Introduction to Business Blogging
Instructors: Mini-Course
Charlie O’Donnell 1.5 credit hours
Best reached by e-mail (24/7): Meets: 8:PM-10PM Monday
charlie.odonnell@gmail.com Classroom:
Office hours:By appointment
Course Overview
Intro - For Week 1
Finding Blogs, Types - For Week 2
Why blog? - For Week 3
Creating your own, best practices - For Week 4
Corporate/legal issues - Final Project Outlines Due
Blog Blow-ups and Project Reviews - For Week 6
Advanced Tools - For Week 7
Final Project
Weblogs, commonly referred to as blogs, have been around for several years, but have recently grown in recognition as a force business professionals and their employers cannot afford to ignore. For business professionals, they are an invaluable source of real-time information and commentary, as well as a tool for self-promotion. For companies, they are becoming an essential tool for managing information, knowledge, and relationships.
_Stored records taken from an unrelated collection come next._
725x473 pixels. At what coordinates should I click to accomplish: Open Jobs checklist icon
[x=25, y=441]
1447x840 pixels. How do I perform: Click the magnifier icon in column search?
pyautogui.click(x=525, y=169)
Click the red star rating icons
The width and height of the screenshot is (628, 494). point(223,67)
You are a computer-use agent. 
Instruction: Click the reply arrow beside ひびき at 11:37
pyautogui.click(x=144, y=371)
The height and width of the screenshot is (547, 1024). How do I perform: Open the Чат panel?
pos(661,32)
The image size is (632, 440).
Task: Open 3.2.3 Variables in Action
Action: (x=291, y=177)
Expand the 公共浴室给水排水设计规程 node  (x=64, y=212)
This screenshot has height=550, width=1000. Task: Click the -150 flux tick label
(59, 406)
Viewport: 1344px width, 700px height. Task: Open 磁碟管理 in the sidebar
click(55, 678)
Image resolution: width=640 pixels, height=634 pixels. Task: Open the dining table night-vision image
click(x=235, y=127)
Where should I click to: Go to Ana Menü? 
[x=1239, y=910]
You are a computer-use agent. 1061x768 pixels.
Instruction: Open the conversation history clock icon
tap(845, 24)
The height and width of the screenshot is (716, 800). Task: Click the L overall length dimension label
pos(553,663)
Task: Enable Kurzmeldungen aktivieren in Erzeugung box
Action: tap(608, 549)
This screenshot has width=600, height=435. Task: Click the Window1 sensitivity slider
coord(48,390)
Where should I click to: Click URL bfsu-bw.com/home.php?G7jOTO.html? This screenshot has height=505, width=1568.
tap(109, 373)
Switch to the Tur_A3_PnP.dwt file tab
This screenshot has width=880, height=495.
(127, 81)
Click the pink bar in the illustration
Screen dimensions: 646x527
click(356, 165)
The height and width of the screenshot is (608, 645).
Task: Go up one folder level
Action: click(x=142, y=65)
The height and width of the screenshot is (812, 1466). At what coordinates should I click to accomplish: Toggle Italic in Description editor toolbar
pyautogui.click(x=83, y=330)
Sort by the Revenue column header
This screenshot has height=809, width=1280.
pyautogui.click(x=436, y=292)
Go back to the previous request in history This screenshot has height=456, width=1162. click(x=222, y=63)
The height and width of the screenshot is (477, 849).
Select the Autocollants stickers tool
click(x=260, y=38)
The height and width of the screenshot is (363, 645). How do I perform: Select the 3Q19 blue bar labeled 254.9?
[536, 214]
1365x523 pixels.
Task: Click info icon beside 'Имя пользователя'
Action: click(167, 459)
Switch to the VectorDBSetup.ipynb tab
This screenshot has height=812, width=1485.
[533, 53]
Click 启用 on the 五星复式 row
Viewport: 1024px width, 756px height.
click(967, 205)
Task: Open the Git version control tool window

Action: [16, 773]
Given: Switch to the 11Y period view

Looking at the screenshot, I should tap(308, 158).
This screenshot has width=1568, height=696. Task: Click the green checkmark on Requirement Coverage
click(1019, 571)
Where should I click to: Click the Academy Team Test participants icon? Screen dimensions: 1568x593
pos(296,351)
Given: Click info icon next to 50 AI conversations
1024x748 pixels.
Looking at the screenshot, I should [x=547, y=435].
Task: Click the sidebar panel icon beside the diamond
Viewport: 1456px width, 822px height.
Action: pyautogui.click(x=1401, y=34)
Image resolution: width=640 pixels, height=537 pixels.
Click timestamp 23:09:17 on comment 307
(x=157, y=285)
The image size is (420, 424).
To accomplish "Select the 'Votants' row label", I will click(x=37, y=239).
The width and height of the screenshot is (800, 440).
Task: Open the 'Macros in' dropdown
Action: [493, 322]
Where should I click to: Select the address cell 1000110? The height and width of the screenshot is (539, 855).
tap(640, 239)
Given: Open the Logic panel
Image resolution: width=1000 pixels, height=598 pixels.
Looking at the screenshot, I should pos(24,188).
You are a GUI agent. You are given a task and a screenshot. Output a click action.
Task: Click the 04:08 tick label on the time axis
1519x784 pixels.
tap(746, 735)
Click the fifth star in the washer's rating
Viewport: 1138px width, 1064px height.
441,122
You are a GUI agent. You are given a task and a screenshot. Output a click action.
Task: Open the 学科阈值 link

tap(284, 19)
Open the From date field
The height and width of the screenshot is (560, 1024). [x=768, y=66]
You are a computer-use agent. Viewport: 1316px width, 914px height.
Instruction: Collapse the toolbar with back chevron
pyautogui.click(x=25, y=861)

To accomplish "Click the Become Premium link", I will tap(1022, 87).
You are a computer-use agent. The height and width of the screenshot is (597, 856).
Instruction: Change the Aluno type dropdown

This hands-on 7 week mini-course will answer all your essential questions about blogs and their implications for business communication, management, marketing and technology. Students will learn how to use blogs to find relevant content, as well as create blogs of their own—learning the do’s and don’t of successful blogging. Topics include how blogs can be a career development tool for individuals and how companies are using them as a means to connect with employees, customers, and potential customers. We will discuss how a company can track what’s being discussed about it in the “Blogosphere” that could affect business performance and why it might want it’s own blog.
Part of the course will also involve creating a blog on your own—one that covers either your career, your industry in general, or this class and your learning experience. You will also be responsible for a blog strategy proposal for a business or non-profit institution at the end of the course.
Required Materials: Required readings for this class will be provided online.
Throughout the course, regular readings will be assigned week by week. Students will have the added responsibility of reading blogs and blog posts as they come out, since this is a real-time medium. In the first class, a system for passing blog links from the instructor to the class and between students will be established; New content will be discussed at the beginning of each subsequent class.
Grading
There is ample evidence that college students learn more and retain more when they are actively involved in the learning process. In this course we depend heavily on you to help make class time interesting and informative. This means an emphasis on your attendance and active involvement in class discussion and projects.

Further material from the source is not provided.